** The input **
:::

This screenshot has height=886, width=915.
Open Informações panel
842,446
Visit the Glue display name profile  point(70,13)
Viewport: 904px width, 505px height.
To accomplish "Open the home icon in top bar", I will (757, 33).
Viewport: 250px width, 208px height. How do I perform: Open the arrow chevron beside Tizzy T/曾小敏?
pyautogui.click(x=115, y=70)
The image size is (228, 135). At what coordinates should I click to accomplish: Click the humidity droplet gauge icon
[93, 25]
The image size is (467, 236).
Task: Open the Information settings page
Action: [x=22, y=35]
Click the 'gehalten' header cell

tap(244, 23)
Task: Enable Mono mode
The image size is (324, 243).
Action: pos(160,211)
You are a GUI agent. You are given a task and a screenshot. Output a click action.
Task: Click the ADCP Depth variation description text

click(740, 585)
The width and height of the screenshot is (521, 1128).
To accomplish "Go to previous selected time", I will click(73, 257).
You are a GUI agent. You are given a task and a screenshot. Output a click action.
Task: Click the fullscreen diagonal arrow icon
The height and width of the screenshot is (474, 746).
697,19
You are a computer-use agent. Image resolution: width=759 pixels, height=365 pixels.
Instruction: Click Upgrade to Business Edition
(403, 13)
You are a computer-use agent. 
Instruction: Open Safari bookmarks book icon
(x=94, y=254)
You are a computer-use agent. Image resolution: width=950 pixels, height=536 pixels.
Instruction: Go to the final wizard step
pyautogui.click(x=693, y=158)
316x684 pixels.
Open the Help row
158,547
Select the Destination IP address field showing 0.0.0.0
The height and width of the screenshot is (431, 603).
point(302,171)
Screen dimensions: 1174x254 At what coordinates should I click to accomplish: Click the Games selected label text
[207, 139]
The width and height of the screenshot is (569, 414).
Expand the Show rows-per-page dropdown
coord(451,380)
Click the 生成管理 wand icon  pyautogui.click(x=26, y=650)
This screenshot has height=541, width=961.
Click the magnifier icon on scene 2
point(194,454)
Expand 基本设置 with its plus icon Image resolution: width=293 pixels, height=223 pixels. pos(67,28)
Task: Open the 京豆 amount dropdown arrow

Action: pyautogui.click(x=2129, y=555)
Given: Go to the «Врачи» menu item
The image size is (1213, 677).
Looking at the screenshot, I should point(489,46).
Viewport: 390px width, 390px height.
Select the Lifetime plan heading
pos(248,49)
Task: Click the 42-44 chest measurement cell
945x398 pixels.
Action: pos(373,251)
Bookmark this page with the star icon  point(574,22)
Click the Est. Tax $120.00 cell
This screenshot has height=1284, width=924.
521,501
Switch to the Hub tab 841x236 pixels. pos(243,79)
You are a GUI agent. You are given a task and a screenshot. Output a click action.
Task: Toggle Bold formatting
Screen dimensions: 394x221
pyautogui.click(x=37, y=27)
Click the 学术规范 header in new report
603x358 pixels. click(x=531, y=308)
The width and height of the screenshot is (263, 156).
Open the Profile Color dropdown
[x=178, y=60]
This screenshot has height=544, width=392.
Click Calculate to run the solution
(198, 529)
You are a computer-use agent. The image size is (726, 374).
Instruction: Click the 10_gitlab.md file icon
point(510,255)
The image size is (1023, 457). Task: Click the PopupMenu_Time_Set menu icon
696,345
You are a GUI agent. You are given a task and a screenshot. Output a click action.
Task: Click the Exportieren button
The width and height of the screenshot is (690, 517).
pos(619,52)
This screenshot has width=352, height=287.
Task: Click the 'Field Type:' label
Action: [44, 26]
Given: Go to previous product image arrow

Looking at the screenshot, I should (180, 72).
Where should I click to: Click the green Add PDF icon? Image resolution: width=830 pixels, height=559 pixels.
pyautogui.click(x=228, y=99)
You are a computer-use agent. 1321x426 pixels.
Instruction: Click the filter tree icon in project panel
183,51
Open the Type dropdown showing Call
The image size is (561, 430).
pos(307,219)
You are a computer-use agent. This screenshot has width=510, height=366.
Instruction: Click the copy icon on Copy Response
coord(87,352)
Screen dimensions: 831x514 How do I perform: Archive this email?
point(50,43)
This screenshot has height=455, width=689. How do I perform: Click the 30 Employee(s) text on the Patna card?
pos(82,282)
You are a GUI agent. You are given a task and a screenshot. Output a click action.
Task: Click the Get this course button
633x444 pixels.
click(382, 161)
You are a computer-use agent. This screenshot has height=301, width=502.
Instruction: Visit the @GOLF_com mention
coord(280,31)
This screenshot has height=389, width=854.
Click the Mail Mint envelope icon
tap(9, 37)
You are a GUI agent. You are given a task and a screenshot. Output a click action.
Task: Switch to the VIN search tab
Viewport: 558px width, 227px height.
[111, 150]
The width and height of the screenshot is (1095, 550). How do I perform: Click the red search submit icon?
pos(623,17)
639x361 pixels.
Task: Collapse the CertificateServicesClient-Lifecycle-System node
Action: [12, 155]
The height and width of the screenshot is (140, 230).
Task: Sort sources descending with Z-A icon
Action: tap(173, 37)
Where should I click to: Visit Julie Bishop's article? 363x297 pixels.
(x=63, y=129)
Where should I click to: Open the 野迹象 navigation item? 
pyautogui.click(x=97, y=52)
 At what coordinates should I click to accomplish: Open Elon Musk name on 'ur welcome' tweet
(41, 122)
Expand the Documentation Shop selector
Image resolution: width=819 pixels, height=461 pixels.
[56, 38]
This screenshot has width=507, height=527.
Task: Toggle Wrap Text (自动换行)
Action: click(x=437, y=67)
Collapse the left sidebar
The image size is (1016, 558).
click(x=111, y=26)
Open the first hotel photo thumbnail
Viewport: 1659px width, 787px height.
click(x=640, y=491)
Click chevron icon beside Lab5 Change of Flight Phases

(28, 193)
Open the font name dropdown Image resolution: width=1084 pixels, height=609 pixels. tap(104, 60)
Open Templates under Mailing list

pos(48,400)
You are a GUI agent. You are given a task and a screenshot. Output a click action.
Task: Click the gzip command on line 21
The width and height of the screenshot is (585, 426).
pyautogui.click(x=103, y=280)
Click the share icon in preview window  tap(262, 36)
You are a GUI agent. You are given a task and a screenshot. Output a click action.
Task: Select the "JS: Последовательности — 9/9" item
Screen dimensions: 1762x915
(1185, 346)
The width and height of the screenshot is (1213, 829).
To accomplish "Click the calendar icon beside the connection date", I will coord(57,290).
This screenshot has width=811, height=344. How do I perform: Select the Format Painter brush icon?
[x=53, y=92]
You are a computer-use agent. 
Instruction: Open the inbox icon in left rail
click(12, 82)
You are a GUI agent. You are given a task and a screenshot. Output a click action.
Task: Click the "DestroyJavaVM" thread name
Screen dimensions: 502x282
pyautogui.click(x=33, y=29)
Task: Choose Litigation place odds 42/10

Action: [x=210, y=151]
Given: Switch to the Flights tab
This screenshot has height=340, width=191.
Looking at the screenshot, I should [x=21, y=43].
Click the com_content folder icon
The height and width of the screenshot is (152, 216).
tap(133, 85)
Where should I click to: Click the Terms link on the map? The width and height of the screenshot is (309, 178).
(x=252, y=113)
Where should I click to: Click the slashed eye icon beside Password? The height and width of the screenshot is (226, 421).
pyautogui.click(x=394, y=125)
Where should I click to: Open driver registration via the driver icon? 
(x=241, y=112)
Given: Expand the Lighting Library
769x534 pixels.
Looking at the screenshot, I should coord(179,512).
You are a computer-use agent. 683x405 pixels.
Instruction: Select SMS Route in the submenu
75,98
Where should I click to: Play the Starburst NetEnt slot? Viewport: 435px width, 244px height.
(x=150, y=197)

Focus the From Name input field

:::

** Task directions **
Return, word for word, the lines of the data above from the line with "You are a computer-use agent. Image resolution: width=759" through the line with "You are a computer-use agent. Image resolution: width=950", inclusive.

** Task response **
You are a computer-use agent. Image resolution: width=759 pixels, height=365 pixels.
Instruction: Click Upgrade to Business Edition
(403, 13)
You are a computer-use agent. 
Instruction: Open Safari bookmarks book icon
(x=94, y=254)
You are a computer-use agent. Image resolution: width=950 pixels, height=536 pixels.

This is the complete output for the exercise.